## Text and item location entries

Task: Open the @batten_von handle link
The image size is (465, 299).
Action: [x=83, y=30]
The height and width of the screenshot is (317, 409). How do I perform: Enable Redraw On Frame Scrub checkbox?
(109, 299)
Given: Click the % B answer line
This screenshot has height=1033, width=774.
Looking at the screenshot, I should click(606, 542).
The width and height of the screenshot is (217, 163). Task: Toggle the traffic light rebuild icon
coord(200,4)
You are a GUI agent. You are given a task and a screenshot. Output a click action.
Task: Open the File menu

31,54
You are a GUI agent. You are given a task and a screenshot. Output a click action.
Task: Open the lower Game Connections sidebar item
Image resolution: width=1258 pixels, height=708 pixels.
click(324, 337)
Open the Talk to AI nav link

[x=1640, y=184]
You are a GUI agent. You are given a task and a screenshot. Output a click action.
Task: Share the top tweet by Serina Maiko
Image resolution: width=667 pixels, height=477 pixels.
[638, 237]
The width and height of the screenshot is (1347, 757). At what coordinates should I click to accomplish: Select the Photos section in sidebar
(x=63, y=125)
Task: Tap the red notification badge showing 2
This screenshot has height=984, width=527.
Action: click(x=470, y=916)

## Work required
Count the lines of the records that contain the string "link", treating uppercase and lowercase as distinct. Give only the number.

## Output for this exercise
2